There should also be wings of police patrolling the sun though, to make avoiding the nav beacon risky somehow, but this is where it remains an open free choice.
I don't agree with the idea that people should be pulled in automatically when entering the system to a fixed distance, that would be an entirely new mechanic and you are very unlikely to get it in my opinion.
 
Territorial control at a player level is something that is not going to happen in this game - you have the wrong game :)

To elaborate: system control happens by way of the Background Simulation in the form of the system factions - players can influence who controls a system by supporting one of these BGS factions.

Same happens with the major Powers.

Because of the way this game is designed, at the moment you can try to blockade a system at a player level - and some 'groups' do try - but ultimately they are foiled by "Han Solomode", Private Group mode, and/or instancing (e.g. I could easily slip past a blockade because I'm not placed in the same game instance as the blockaders). It's just not that kind of game where this kind of player-territorial stuff can easily or effectively happen.







You both appear to be ignoring the fact that FDEV do not want there to be chokepoints/bottlenecks for ships jumping into systems. Whether you disagree or think they're wrong or not is irrelevant (I happen to agree with that particular design choice) - these bottlenecks will not happen.

Regards o7

Even something that isn't mandatory as a stopping point?
 
Even something that isn't mandatory as a stopping point?

I agree that nav beacons should have some kind of meaningful purpose other than the present "go here to wait for wanted ships" - and some suggestions in this thread seem viable - like maybe putting an outpost of some kind there - something worthwhile visiting if the player so wishes.

But the idea of making every ship drop into a nav beacon (i.e. after FSD'ing in from another system) won't happen in this game for the reasons I outlined in my previous post.

Even if it's the last stop in a multi-jump journey, you won't be seeing ships drop out of supercruise and into the nav beacon area, again for the reasons I outlined above - a chokepoint is still a chokepoint, and FDEV do not want chokepoints.

The last thing I want to happen is I'm forced into some system gateway area whether it's on the way in a multi-jump route or on the last jump. That's not a game mechanic I want to see in this game, and I'd simply stop playing due to the annoyance factor. Luckily, FDEV have already stated that chokepoints won't happen.

Regards
 
I agree that nav beacons should have some kind of meaningful purpose other than the present "go here to wait for wanted ships" - and some suggestions in this thread seem viable - like maybe putting an outpost of some kind there - something worthwhile visiting if the player so wishes.
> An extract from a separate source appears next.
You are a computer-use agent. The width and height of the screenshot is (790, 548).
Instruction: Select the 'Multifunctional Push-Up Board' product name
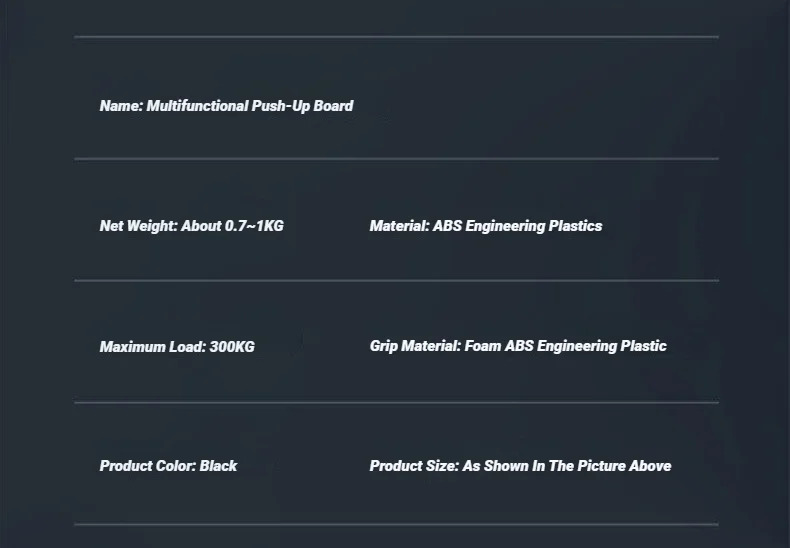(250, 106)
But the idea of making every ship drop into a nav beacon (i.e. after FSD'ing in from another system) won't happen in this game for the reasons I outlined in my previous post.

Even if it's the last stop in a multi-jump journey, you won't be seeing ships drop out of supercruise and into the nav beacon area, again for the reasons I outlined above - a chokepoint is still a chokepoint, and FDEV do not want chokepoints.

The last thing I want to happen is I'm forced into some system gateway area whether it's on the way in a multi-jump route or on the last jump. That's not a game mechanic I want to see in this game, and I'd simply stop playing due to the annoyance factor. Luckily, FDEV have already stated that chokepoints won't happen.

Regards

You should consider a) that this idea could be implemented without forcing the player to do anything, and b) that very idea has been suggested already several times and you just haven't been reading along.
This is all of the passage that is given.